E-Mail: e-rechnung@bescha.bund.de 

If you have specific questions about the protection of your data, please contact the Data Protection Officer (DPO) at the Procurement Office: 

Procurement Office of the Federal Ministry of the Interior 
Brühler Straße 3, 53119 Bonn, Germany 
Telephone: +49-(0)22899 610 0 
Email: datenschutz@bescha.bund.de 

You can also contact the Procurement Office by email via this central email address: poststelle@bescha.bund.de. The personal data sent to the central address and stored in the organisational unit responsible for central message distribution will be deleted after one year following forwarding to the competent organisational divisions of the Procurement Office.  

Order processor is 

Nortal AG 
Knesebeckstr. 59-61/61a, 10719 Berlin 
Telefon: +49 (0)30-318 05 09-00 
E-Mail: erechnung.bund@nortal.com 

Nortal AG acts on behalf of the Procurement Office. 

1.2 Personal Data 

Personal data are all information referring to an identified or identifiable natural person. An identifiable natural person is one who can be identified, directly or indirectly, in particular by reference to an identifier such as a name, an identification number, location data or an online identifier. 

1.3 Protection of Minors  

Persons under the age of 16 should not transmit any personal data to us without the consent of their parents or legal guardians. Should personal data of children and young people be required to visit the property, section 6.3 applies. The data will not be passed on to third parties. 

1.4 Legal Basis for the Processing of Personal Data 

The Procurement Office of the Federal Ministry of the Interior (Procurement Office) processes personal data whenever it is performing the tasks incumbent upon it in the public interest. Specifically, the public tasks of the Procurement Office include public relations work and, within this context, provision of information to the public through this website. 

The legal basis for processing in this case is Article 6(1)(e) GDPR in conjunction with the relevant national or European task standard or in conjunction with Section 3 FDPA. 

Insofar as the processing of personal data should be necessary in individual cases for fulfilment of legal obligations of the Procurement Office of the Federal Ministry of the Interior, Art. 6(1)(c) GDPR, in conjunction with the corresponding legal provision from which the legal obligation arises, serves as the legal basis. 

Insofar as we obtain the data subject’s consent for processing operations of personal data, Art. 6(1)(a) GDPR serves as the legal basis. You can revoke this consent at any time with effect for the future. 

In the event that vital interests of the affected person or another natural person require the processing of personal data, Article 6(1)(d) GDPR is the legal basis.  

If processing is necessary for the purposes of the legitimate interests pursued by the Procurement Office or by a third party, except where such interests are overridden by the interests or fundamental rights and freedoms of the data subject, the legal basis for processing is Article 6(1)(f) GDPR. 

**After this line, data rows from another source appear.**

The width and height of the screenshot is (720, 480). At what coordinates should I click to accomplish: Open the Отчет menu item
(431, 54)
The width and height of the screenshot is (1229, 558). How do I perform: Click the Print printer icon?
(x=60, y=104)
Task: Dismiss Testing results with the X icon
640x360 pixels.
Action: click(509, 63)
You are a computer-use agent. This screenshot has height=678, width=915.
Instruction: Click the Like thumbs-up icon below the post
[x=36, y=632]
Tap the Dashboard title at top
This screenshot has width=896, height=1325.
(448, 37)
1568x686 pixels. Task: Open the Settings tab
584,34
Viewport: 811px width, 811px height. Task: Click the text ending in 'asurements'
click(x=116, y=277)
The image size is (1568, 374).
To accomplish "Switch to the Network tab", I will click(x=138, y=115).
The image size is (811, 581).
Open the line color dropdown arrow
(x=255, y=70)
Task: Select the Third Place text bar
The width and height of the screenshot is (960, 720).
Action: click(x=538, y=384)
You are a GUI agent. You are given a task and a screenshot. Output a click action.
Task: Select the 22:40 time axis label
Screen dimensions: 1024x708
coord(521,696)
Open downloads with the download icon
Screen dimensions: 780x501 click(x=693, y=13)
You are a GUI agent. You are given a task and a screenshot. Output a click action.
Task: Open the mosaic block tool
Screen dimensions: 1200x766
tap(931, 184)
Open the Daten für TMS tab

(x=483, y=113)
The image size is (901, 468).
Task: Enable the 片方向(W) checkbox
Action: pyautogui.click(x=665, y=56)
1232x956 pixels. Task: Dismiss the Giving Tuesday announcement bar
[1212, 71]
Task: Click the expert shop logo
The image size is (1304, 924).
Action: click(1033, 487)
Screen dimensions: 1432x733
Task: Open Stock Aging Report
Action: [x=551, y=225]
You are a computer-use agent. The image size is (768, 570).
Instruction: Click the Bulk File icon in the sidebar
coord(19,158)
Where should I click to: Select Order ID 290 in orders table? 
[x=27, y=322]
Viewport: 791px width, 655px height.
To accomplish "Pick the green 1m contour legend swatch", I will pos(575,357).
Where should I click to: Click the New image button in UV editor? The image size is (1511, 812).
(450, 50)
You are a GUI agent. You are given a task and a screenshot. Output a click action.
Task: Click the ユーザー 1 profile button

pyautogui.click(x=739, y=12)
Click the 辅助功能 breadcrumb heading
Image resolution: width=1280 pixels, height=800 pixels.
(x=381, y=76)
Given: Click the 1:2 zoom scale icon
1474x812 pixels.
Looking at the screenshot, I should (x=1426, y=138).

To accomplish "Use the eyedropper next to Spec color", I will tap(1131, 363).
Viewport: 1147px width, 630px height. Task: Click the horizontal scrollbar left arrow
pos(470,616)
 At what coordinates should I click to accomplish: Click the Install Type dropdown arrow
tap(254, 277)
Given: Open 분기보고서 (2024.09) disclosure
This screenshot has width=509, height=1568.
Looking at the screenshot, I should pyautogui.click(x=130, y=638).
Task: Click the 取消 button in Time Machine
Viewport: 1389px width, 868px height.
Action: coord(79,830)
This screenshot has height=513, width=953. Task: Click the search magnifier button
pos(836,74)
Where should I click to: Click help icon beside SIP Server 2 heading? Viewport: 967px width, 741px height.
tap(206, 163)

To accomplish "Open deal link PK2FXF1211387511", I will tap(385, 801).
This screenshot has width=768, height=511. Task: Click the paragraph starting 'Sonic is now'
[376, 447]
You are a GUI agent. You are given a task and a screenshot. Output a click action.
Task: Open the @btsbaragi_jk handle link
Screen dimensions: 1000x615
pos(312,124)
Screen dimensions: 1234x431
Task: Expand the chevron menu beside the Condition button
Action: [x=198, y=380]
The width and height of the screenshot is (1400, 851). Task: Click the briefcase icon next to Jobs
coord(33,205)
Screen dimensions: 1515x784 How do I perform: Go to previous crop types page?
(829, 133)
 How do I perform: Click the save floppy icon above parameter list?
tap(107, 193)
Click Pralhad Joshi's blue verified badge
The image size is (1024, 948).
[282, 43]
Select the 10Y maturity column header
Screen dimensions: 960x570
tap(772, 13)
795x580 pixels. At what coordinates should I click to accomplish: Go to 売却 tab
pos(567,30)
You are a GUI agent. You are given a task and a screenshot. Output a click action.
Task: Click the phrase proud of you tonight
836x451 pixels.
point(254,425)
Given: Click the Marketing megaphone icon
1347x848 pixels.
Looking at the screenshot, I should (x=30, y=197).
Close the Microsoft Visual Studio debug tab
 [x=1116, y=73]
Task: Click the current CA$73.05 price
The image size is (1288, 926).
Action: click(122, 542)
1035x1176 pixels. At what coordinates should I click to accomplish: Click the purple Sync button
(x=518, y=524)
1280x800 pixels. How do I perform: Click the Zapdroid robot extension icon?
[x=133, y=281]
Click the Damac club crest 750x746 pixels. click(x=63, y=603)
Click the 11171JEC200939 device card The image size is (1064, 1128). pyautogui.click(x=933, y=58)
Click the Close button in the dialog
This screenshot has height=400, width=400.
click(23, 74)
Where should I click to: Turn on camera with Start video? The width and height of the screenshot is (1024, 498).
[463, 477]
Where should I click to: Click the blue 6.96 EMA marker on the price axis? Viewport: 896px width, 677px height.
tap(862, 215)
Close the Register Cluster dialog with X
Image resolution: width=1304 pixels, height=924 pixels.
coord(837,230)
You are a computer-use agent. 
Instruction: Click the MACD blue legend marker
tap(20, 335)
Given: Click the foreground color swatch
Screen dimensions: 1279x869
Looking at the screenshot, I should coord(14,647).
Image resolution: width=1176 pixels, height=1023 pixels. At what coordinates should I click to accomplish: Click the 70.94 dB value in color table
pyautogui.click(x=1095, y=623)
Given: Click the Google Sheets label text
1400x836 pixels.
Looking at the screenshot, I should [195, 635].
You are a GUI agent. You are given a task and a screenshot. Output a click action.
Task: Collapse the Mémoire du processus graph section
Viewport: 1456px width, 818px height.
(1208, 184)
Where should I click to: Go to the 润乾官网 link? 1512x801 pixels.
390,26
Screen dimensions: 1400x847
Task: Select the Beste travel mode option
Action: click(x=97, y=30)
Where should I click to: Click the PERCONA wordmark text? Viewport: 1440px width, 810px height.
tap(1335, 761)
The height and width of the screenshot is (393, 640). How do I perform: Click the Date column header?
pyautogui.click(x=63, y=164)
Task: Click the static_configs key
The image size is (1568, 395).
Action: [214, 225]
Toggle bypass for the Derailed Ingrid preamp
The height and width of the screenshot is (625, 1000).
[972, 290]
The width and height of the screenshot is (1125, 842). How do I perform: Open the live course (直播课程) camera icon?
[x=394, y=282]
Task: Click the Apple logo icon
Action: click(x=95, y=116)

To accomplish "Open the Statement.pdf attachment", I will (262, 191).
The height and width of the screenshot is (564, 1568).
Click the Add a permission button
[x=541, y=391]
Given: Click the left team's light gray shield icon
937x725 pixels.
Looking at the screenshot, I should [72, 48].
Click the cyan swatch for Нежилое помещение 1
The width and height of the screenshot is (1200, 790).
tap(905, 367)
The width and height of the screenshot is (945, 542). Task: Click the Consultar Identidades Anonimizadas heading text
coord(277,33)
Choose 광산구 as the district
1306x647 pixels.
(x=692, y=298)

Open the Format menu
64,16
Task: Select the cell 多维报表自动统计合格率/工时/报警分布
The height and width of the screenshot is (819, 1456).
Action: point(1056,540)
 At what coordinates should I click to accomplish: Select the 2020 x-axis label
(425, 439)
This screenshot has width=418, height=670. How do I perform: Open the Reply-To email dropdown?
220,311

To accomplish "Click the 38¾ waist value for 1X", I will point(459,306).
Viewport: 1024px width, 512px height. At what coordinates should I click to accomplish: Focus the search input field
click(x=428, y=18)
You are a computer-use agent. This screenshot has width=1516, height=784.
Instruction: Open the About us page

2 Data Processing in Relation to Your Website Visit 
2.1 Data Collection  

The Procurement Office processes your personal data from the following categories:  

  1. Personal details: Your first name and surname (e.g. when contacting us by email, letter or telephone).
  2. Contact details: Address, postal address, telephone number, e-mail address (e.g. when contacting us by e-mail, letter or telephone).

  3. User information: Each time the website is accessed, two bytes of the IP address of the user’s accessing system (anonymous); the website accessed; the website from which the user came to the website accessed (‘referrer’); the subpages accessed from the website accessed; the time spent on the website and the frequency with which the website is accessed are recorded.

  4. Automatically collected data: Every time a user accesses the website and every time a file is retrieved, data about this process is temporarily processed in a log file. Specifically, the following data is stored for each access/retrieval: Date and time of access (time stamp), as well as the IP address of the accessing device or server; request details and destination address (protocol version, HTTP method, referrer, user agent string); name of the file accessed and amount of data transferred (requested URL incl. query string, size in bytes) and notification of whether the access was successful (HTTP status code). 

The purposes of processing personal data when visiting the website include in particular the following:  

Protection against attacks on the Procurement Office’s web infrastructure and the federal government’s communication technology: The Procurement Office is obliged on the basis of Art, 6 para. 1 lit. e GDPR in conjunction with § 5 BSI Act to store data to protect against attacks on the web infrastructure of the Procurement Office and the communication technology of the Federal Government beyond the time of your visit. This data is analysed and, in the event of attacks on the communication technology, is required to initiate legal and criminal prosecution. The data is deleted as soon as it is no longer required for the fulfilment of tasks. Data logged when accessing the Procurement Office’s website is only transmitted to third parties if we are legally obliged to do so or if disclosure is necessary for legal or criminal prosecution in the event of attacks on the Federal Government’s communications technology. Data will not be passed on in other cases. The Procurement Office does not merge this data with other data sources.  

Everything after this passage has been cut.